Die Sonne geht auf, während ich mein Rad vom Heckträger am Auto hole. Kleine Tasche vorne am Lenker, Oberrohrtasche und Foodpouch. Ich reise heute leicht, denn es stehen knapp 280km auf dem Programm. Über relativ einfache Trails und Schotterpisten. Verbunden über normale Fahrradwege. An diesem Spätsommertag wird das Wetter noch etwas abenteuerlich, zwar sonnig aber die Extreme liegen dann doch weit auseinander.

Doch die Strecke und Länge selbst werden nicht das Problem. Material, Pech und Pannen bestimmen wieder den Tag. Ich verliere unterwegs nicht nur einen relevanten Teil meines Equipment, nein ich habe sogar wesentliche Teile davon Zuhause vergessen.

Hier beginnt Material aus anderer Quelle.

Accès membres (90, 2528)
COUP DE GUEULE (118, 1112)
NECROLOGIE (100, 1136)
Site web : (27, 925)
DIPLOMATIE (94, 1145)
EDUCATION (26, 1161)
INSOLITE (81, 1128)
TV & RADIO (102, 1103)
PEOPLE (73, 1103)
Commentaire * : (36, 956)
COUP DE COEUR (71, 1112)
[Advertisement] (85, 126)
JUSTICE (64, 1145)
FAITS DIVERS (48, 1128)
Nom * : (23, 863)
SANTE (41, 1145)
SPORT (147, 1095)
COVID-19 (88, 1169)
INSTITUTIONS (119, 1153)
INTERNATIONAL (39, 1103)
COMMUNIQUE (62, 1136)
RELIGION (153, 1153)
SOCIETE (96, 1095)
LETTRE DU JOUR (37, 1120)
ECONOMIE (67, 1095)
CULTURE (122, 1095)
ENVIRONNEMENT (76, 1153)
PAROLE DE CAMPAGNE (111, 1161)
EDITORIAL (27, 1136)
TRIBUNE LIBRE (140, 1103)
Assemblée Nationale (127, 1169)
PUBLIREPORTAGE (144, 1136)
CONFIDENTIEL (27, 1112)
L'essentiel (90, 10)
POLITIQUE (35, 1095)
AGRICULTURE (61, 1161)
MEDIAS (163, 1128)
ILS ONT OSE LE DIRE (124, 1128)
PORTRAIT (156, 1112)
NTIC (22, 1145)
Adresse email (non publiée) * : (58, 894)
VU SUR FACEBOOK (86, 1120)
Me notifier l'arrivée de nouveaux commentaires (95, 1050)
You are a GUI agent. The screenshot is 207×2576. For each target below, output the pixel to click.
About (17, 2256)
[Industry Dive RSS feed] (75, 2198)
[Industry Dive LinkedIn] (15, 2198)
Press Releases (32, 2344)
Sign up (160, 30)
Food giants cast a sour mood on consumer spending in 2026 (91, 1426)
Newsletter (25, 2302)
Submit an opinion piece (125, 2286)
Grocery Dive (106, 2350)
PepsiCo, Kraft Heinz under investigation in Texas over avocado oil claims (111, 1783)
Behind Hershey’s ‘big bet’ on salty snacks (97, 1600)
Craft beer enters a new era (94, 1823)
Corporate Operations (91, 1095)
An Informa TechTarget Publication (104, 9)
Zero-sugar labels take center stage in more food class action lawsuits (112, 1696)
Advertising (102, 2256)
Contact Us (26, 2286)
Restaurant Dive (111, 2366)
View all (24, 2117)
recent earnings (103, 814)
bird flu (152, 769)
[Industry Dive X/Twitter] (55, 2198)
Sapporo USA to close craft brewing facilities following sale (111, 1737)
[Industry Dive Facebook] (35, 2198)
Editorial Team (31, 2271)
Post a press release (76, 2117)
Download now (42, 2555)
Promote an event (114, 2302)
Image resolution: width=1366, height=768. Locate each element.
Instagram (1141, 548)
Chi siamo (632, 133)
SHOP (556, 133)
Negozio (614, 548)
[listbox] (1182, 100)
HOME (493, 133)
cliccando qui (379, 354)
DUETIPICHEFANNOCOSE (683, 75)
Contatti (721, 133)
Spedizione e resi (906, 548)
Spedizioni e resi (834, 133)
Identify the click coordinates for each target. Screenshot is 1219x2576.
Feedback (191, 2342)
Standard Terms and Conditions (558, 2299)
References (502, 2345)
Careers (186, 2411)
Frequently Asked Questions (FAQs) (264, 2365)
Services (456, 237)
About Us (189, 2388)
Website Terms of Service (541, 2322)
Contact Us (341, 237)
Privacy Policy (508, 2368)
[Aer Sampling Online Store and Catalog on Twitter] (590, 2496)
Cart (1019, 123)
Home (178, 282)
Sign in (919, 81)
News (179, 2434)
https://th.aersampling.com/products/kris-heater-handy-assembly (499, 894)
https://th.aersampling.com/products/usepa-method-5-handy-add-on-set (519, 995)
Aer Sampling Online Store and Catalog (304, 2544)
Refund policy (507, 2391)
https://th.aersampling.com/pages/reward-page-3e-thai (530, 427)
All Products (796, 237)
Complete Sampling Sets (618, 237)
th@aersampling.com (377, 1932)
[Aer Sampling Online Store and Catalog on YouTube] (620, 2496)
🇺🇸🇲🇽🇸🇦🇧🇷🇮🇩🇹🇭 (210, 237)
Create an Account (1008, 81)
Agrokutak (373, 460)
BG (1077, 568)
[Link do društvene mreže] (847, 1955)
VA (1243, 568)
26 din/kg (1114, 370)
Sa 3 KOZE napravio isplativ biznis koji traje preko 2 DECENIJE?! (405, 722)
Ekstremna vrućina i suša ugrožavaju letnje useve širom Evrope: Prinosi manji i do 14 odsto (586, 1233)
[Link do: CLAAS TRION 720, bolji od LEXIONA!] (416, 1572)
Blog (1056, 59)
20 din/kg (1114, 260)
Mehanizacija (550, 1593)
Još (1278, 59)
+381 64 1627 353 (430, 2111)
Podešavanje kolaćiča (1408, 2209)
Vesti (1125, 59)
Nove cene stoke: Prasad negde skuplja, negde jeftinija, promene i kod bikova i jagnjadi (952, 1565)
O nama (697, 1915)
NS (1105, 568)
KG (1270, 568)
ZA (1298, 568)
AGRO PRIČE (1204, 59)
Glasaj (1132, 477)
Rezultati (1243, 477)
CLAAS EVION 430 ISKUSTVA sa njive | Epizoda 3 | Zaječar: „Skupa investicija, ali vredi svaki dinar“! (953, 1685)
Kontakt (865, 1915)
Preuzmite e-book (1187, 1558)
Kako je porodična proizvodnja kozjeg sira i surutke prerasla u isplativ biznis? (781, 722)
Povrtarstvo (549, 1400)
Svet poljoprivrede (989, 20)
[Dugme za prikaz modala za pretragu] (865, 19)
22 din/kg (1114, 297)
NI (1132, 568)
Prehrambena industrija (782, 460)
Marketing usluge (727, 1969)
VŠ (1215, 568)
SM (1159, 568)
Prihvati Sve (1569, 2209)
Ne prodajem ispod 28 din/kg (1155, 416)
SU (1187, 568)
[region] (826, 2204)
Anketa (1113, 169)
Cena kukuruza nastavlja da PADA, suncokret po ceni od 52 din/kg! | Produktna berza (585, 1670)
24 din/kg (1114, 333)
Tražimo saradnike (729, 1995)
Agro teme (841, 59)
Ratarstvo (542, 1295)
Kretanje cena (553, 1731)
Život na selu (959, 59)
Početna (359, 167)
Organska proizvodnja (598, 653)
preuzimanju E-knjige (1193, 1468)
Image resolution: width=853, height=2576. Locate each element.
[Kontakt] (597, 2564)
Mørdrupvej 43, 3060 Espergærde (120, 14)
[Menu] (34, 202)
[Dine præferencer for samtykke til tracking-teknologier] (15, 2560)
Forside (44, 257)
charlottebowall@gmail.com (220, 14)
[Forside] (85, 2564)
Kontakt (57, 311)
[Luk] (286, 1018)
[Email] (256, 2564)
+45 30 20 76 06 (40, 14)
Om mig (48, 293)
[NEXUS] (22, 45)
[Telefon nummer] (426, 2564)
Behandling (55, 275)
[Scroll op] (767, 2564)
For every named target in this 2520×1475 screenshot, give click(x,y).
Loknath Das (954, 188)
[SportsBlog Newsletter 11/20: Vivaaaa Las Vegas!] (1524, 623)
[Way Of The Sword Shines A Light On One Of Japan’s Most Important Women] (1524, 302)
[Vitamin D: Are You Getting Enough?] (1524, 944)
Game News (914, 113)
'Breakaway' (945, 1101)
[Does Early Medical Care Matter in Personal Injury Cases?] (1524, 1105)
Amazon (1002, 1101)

Die 42mm Reifen mit leichtem Stollenprofil stehen jetzt auf dem Asphalt. Als ich die leeren Flaschenhalter erblicke. Ein panischer Blick in den Kofferraum, Rückbank… Nein, die Flaschen stehen tatsächlich noch im Gang. Voll mit Wasser. Als ich nochmal kurz umgekehrt bin um etwas zu holen, hab ich die Bidons einfach stehen lassen. Also ist die erste Mission an diesem Spätsommersonntag Wasser aufzutreiben. Mein Wahoo GPS Computer gibt den Startschuss mit einem PIEP und mein Track läuft. Noch.

Magischer Morgen

Ich rolle nach Lübeck noch bevor die Sonne wirklich zu sehen ist. Der Orbit Track von Komoot derigiert mich einmal auf Sightseeing Tour durch die kleine Hansestadt. Eilig will ich weiter, mein Ziel ist es unter 14 Std fertig zu sein. Das wäre dann knapp 22 Uhr. Die Wege durch die Stadt sind bekannt, hier bin ich fast schon Zuhause. Es geht an Kneipen vorbei, aus denen gerade späte Gäste den Heimweg antreten. Mein Tag fängt jetzt erst an. Doch wirklich schnell komm ich nicht voran. Die Farben und Orte laden immer wieder für ein Foto ein.

Beim Bearbeiten des letzten Fotos merke ich, wie man den Kran einfach ausschneiden kann. Um ein Bild von Lübeck zu erhalten, wie man es sich auf Sepia Fotopapier vorstellen könnte. Von anno 1789.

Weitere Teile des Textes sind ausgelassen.